In our new column rounding up classical music on CD and online: Jerusalem Quartet and friends, three Magnificats from Arcangelo... and the Lancastrian bass on Radio 3

On the CD player as soon it arrived, this album of irresistible, larger scale chamber music – Dvořák’s String Quintet No 3, Op 97 and String Sextet, Op 48 – by the Jerusalem Quartet with Veronika Hagen (viola) and Gary Hoffman (cello) on Harmonia Mundi doesn’t disappoint. Each work bursts with wistful, catchy folk melodies and that subtle abundance of sound of, essentially, an enlarged string quartet.

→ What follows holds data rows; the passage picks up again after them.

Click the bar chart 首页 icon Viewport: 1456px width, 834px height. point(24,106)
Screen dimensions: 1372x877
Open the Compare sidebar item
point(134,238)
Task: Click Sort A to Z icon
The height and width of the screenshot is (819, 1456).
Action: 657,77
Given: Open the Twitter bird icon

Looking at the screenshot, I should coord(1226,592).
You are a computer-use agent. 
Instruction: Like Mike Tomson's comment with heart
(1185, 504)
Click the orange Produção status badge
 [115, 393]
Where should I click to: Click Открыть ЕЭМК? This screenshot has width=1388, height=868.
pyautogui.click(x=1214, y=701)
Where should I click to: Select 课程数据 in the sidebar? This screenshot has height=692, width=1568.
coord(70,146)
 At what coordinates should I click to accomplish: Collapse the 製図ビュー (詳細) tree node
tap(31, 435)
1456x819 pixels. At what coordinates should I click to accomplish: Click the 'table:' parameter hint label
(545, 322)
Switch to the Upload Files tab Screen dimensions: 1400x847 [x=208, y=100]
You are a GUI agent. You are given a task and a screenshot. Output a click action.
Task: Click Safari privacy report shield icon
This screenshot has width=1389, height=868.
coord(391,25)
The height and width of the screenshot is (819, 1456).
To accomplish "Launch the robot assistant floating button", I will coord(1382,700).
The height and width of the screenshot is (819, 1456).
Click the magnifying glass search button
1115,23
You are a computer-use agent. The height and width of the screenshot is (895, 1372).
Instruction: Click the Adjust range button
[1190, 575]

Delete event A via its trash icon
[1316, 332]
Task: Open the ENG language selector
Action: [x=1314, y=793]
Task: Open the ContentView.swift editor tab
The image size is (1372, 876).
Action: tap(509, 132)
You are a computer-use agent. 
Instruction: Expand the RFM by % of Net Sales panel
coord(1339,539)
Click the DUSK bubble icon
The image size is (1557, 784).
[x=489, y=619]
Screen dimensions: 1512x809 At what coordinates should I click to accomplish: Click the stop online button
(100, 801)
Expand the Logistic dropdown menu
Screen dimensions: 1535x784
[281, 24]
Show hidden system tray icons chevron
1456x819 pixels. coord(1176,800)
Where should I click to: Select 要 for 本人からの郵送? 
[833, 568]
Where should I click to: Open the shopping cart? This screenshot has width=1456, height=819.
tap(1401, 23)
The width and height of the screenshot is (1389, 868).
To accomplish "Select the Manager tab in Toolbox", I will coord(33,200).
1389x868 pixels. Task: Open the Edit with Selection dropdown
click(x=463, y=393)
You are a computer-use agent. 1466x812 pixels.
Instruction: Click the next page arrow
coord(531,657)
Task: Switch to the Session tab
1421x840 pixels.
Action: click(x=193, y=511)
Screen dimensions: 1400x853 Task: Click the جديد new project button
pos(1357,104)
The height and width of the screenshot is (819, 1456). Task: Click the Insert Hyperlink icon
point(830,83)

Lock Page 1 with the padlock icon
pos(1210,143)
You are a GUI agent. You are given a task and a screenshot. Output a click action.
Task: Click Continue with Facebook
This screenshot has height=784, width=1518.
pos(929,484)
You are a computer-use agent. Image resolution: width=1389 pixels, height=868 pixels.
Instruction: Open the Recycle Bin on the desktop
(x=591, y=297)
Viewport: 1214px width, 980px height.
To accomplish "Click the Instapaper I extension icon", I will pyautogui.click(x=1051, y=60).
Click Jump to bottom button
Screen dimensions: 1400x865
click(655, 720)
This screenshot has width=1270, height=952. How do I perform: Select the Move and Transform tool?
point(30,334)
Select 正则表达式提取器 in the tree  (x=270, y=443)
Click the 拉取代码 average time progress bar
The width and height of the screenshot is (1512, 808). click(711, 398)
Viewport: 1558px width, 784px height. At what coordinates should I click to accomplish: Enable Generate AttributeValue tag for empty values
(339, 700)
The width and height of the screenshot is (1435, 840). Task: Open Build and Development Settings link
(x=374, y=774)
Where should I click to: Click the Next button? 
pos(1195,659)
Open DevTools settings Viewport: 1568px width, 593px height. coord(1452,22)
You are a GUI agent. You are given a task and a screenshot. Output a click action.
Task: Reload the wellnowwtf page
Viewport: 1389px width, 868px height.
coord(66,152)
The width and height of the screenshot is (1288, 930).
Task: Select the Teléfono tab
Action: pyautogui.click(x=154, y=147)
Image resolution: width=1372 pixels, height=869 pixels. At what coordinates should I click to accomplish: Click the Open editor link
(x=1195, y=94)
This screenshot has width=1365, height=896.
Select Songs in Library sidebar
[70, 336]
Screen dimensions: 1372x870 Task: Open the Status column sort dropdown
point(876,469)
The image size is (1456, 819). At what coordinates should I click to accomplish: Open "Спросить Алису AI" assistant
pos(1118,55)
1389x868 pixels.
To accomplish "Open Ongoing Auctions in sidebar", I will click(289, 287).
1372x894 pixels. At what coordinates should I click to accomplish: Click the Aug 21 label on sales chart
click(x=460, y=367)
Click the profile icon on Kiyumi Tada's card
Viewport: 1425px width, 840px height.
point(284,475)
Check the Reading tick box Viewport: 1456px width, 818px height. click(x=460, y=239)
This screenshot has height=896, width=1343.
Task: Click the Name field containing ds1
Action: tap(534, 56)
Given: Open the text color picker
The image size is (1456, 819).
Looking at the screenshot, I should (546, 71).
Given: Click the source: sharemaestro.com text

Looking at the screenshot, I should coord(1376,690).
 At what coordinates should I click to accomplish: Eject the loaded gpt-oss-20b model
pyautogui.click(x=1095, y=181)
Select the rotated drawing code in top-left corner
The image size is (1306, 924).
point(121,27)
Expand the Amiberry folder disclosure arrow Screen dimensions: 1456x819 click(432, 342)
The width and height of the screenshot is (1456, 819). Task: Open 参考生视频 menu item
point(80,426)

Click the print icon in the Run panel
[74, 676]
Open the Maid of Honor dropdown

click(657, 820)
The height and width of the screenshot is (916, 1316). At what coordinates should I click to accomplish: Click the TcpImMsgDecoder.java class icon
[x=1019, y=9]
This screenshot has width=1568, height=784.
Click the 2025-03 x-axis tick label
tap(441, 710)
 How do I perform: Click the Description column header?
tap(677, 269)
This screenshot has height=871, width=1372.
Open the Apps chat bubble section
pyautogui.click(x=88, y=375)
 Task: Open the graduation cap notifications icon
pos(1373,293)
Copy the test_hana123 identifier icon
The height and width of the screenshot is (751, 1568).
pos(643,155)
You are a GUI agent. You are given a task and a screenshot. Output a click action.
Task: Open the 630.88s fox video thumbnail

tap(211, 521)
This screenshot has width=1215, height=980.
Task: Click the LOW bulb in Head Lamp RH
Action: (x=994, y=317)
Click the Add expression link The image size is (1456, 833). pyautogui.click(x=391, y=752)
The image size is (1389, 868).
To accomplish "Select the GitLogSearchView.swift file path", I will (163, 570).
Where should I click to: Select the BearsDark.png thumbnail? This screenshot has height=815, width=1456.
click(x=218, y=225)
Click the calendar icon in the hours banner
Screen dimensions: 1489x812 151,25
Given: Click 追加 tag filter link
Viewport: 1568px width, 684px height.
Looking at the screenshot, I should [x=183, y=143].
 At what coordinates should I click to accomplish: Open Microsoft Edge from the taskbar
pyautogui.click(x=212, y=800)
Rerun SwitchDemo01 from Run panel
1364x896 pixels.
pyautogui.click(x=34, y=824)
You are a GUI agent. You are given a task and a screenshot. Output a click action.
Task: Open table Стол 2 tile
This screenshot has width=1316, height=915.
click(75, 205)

Dvořák composed Op 97 in 1893 in Spillville, Iowa, that small outpost of Bohemia where he also wrote the “American” Quartet.

The earlier Sextet, Op 48, with stylised “dumka” and “furiant”, is altogether more Slavonic in mood. Tender, melancholy yet jaunty, with a hint of Brahms, it deserves to be more widely known. The high-octane Jerusalem Quartet, Hagen and Hoffman keep textures clear and deliver fresh, sparkling performances.